The conductivity of semiconductors can be modified appreciably by slight variations of these compositions. Silicone is a good example of a semiconductor that is used in transistors and other similar devices. Since silicon has the same structure as diamond each silicon atom has a coordinate number of four and shares electrons covalently with each of its neighbours. Silicon structure has negligible conductivity because it has no partially filled electron energy bands.

A semiconductor is a solid crystalline material, whose electrical conductivity is intermediate between that of a conductor and an insulator. A semiconductor is neither a good conductor nor a good insulator. Copper is a good conductor, its conductivity is high. Glass is a good insulator, its resistivity is high. But germanium is a semiconductor. It has neither good conductivity nor good resistivity.

Q.7. Write a short note on “SF6 as a dielectric material”.

Ans. When sulphur is burned in an atmosphere of fluorine, sulphur hexafluoride is formed. It is used as a good dielectric and has many advantages. It is non-flammable and has remarkable high dielectric strength. It has superior cooling properties to those of air and nitrogen. Its dielectric strength increases at high pressure and may even become equal to that of mineral transformer oil.

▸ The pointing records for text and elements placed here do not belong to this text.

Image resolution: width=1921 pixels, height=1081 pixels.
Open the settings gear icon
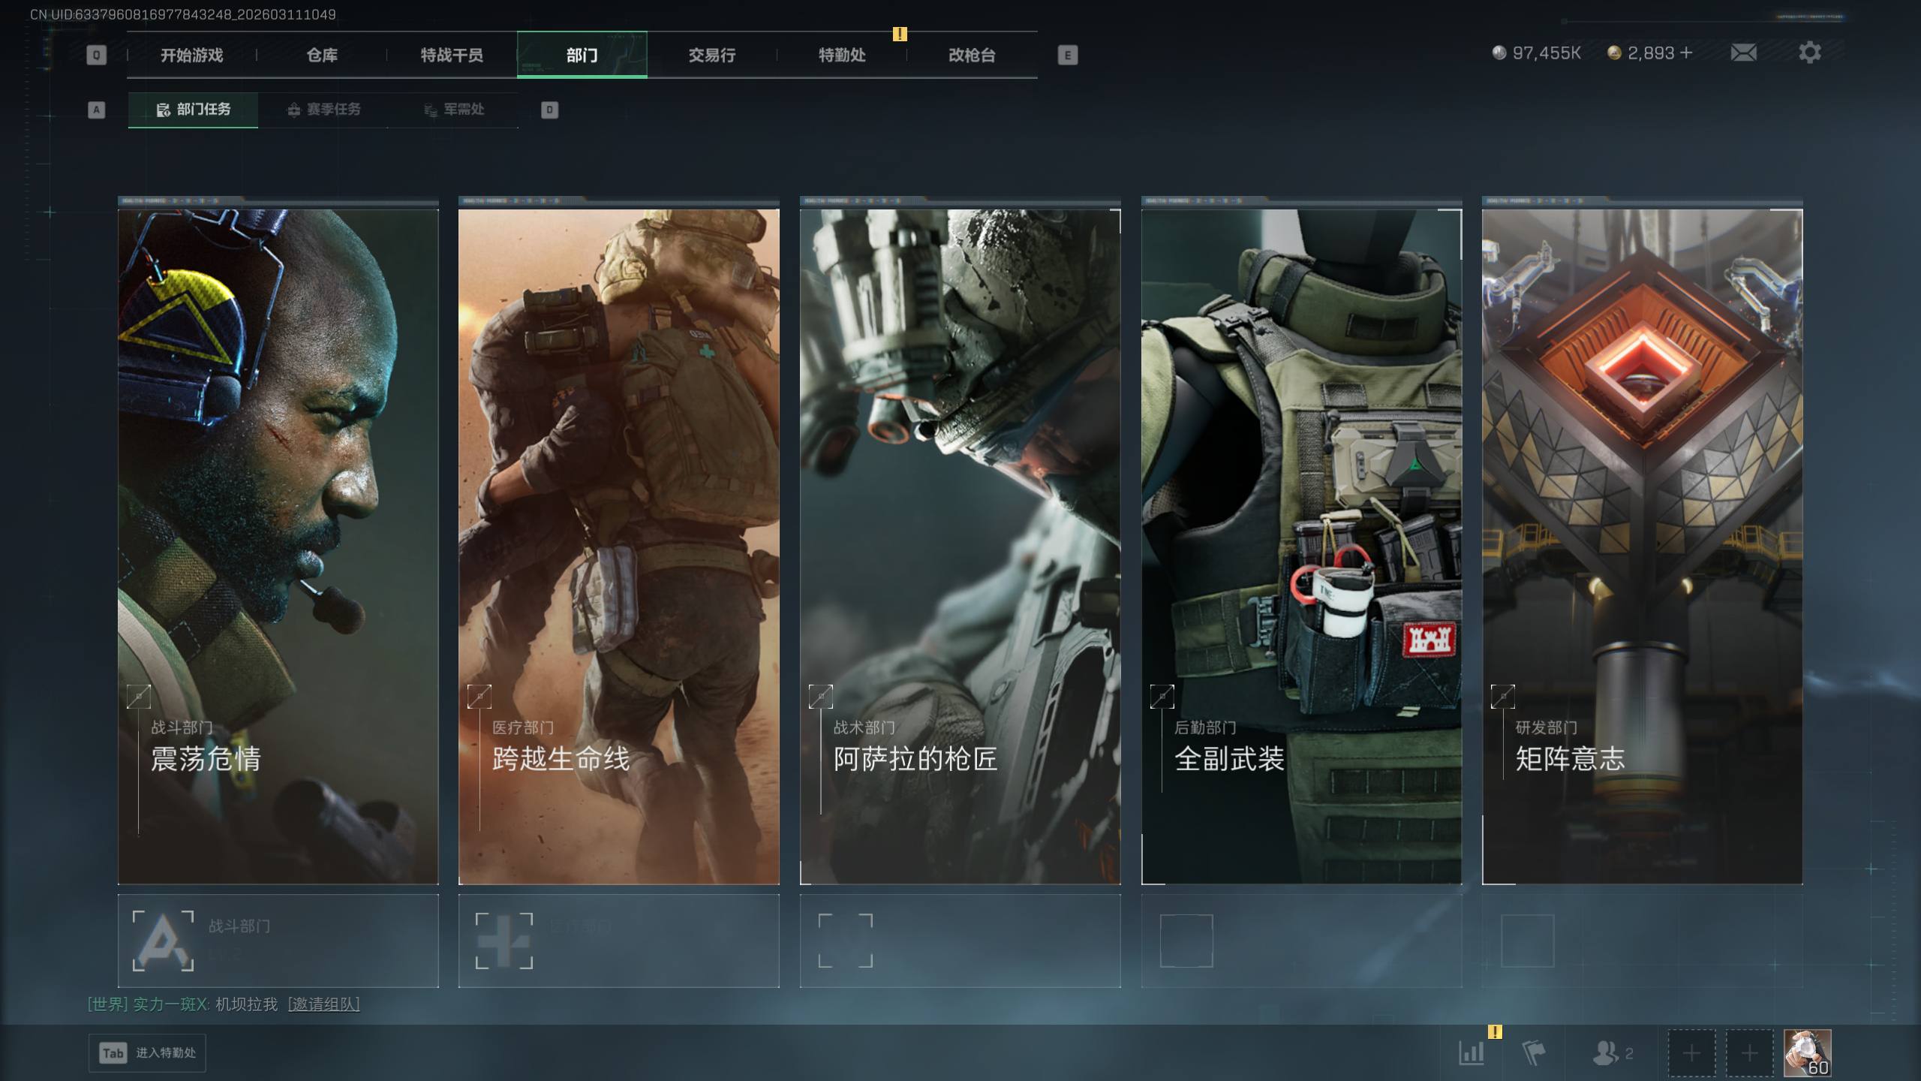(x=1809, y=53)
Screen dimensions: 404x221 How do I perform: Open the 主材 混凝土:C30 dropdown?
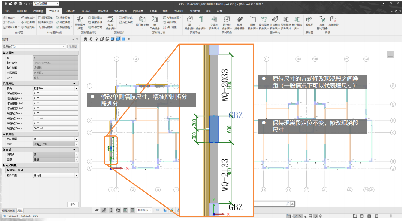pyautogui.click(x=76, y=144)
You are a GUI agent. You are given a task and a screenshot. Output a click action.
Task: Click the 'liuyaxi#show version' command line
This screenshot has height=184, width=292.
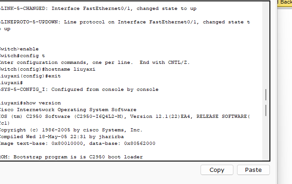click(30, 103)
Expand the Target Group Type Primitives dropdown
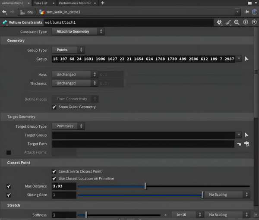Screen dimensions: 259x220 click(x=68, y=126)
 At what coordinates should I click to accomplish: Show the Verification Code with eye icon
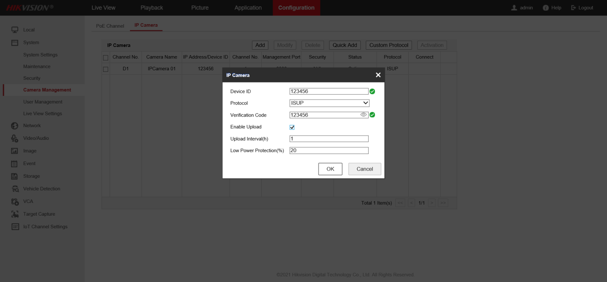364,115
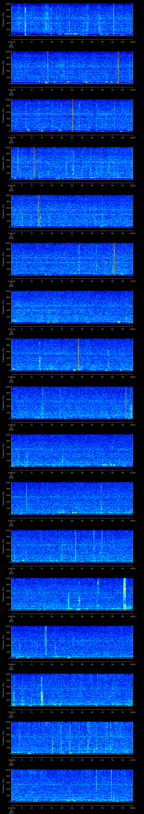Click the red line near 13s in 0:35:00 spectrogram
Image resolution: width=144 pixels, height=814 pixels.
tap(38, 211)
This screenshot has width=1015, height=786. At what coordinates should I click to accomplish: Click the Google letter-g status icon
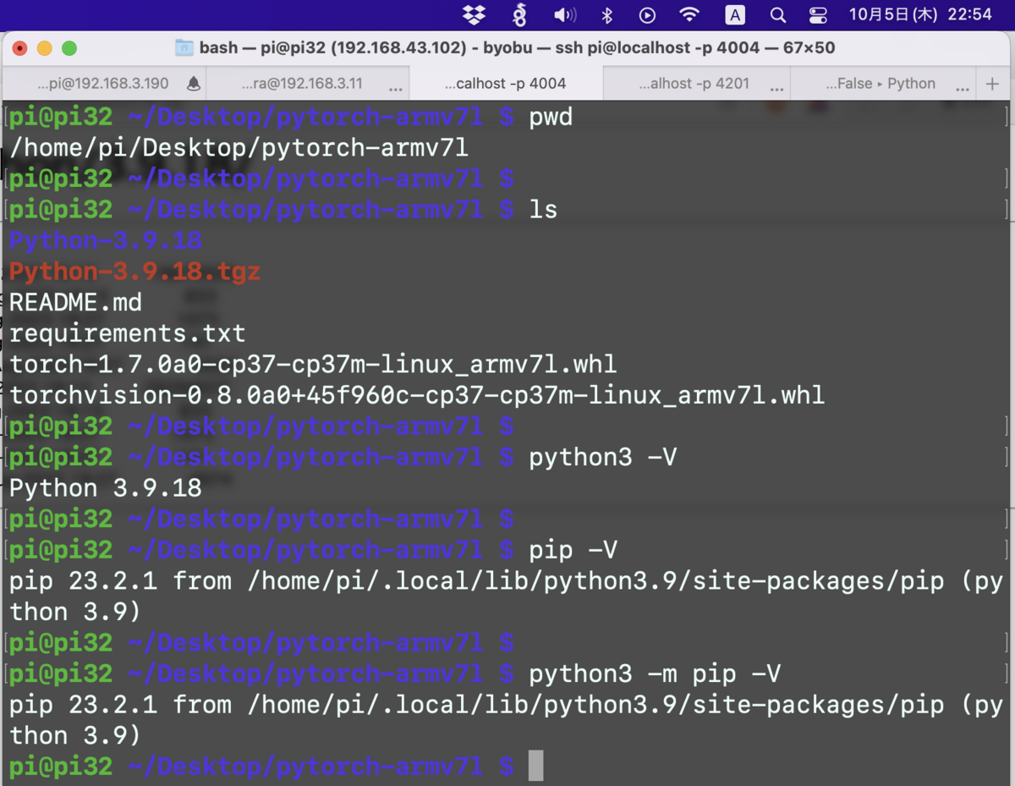518,14
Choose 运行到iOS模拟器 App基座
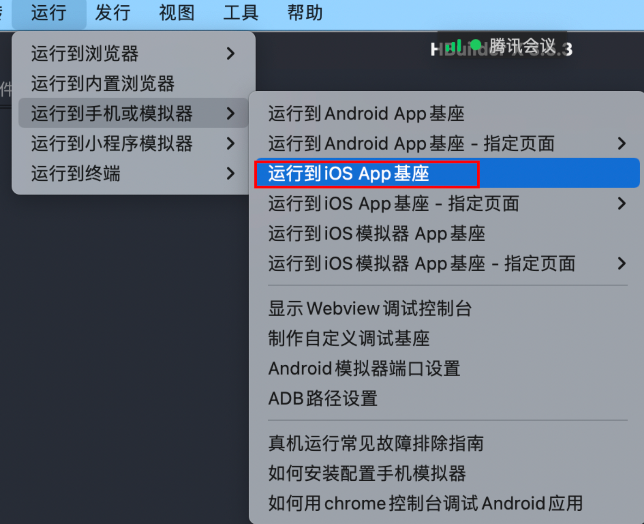 [447, 234]
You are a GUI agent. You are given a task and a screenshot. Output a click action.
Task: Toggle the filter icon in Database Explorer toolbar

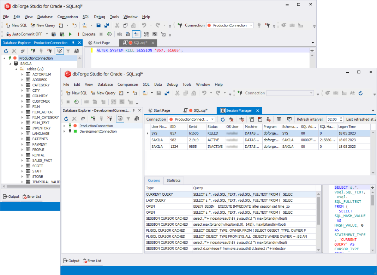click(128, 119)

Apparatus insulated with sulphur hexafluoride gas is higher in weight than those insulated with liquid dielectric. It is used in transformers and electrical switches. Having many, advantages, it possesses certain disadvantages also. The presence of sulphur in molecules, under certain conditions, can evolve corrosion of the contacting surfaces. To increase high dielectric strength, the gas is to be used at high pressure which will require a sealed tank capable of withstanding the high pressure. It has high chemical stability at normal pressure and at temperatures up to 100°C.